Berg: Eishockeyhalle für alle
- Bereits Mitte 2012 soll die Eissporthalle in Berg Wirklichkeit sein.
- Foto: www.adif.sk
- hochgeladen von Martin Reichhardt
Eishalle soll Profis Trainingsmöglichkeit und Bevölkerung Chance für Eissport bieten
Kürzlich wurde ins Gemeindeamt Berg geladen, um über das neue Mehrzweck-Eishallen-Projekt – Arbeitstitel EIS-BERG – zu informieren.
BERG/BEZIRK (mat).

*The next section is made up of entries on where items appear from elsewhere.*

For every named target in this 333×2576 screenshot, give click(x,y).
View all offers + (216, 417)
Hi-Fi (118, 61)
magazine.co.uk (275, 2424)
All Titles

Die geplante Eishalle in Berg soll auf einer Eisfläche von 1.550 m2 genügend Platz bieten, um professionellen Eishockeyteams aus Österreich und der Slowakei Trainingsmöglichkeiten zu ermöglichen. Auf der Zuschauertribühne werden 200 Personen Platz finden.
In einem Restaurant mit etwa 60 Sitzplätzen will man die Gäste mit lokalen Köstlichkeiten verwöhnen.
Für jene Eissportler, die von weiter her anreisen, bietet eine dem Gebäude angschlossene Pension mit 13 Zimmern komfortable Nächtigungs-Möglichkeiten.
Ein Shop mit Eislauf-Ausrüstung und Reparatur-Service soll das Projekt EIS-BERG abrunden.
Slowakische Eishockey-Cracks sollen nach Berg ausweichen
Die Beweggründe, die Halle in Berg zu errichten, erläutert MMag. Verena Plaschko von der Immobilien-Agentur „Re-Ars“: „In Bratislava sind die Eishallen hoffnungslos überfüllt und es fehlt an Platzangebot. Somit haben wir den Blick über die Staatsgrenze gemacht und sind in Berg auf offene Ohren gestoßen. Weiters ist die Lage zwischen Bratislava und Wien optimal, um einen größtmöglichen Einzugsbereich abdecken zu können.“
„Unsere Chancen wahrnehmen“
Bergs Bürgermeister Georg Hartl sieht die Sache optimistisch: „Ein willkommenes Projekt für die Gemeinde Berg und die Region – in touristischer und wirtschaftlicher Hinsicht. Außerdem werden neue Arbeitsplätze geschaffen. Wir dürfen eben nicht immer bloß jammern, sondern müssen Chancen wie diese auch annehmen, wenn sie sich ergeben.“ Als zusätzliches Benefit sieht Hartl in der Halle die Möglichkeit für Schulsport-Veranstaltungen oder beispielsweise Eisstockschießen für die einheimische Bevölkerung.
Eröffnung 2012
Geöffnet soll die Eissporthalle elf Monate im Jahr sein. Die Investitionskosten für das Gesamtprojekt belaufen sich auf rund 6,5 bis 7 Mio. Euro. Als Investor steht DI Jozef Sulek hinter dem Projekt.
In der Region sollen damit 18 Arbeitsplätze geschaffen werden. Die Fertigsstellung und Eröffnung der Halle ist für Ende des zweiten Quartals 2012 vorgesehen.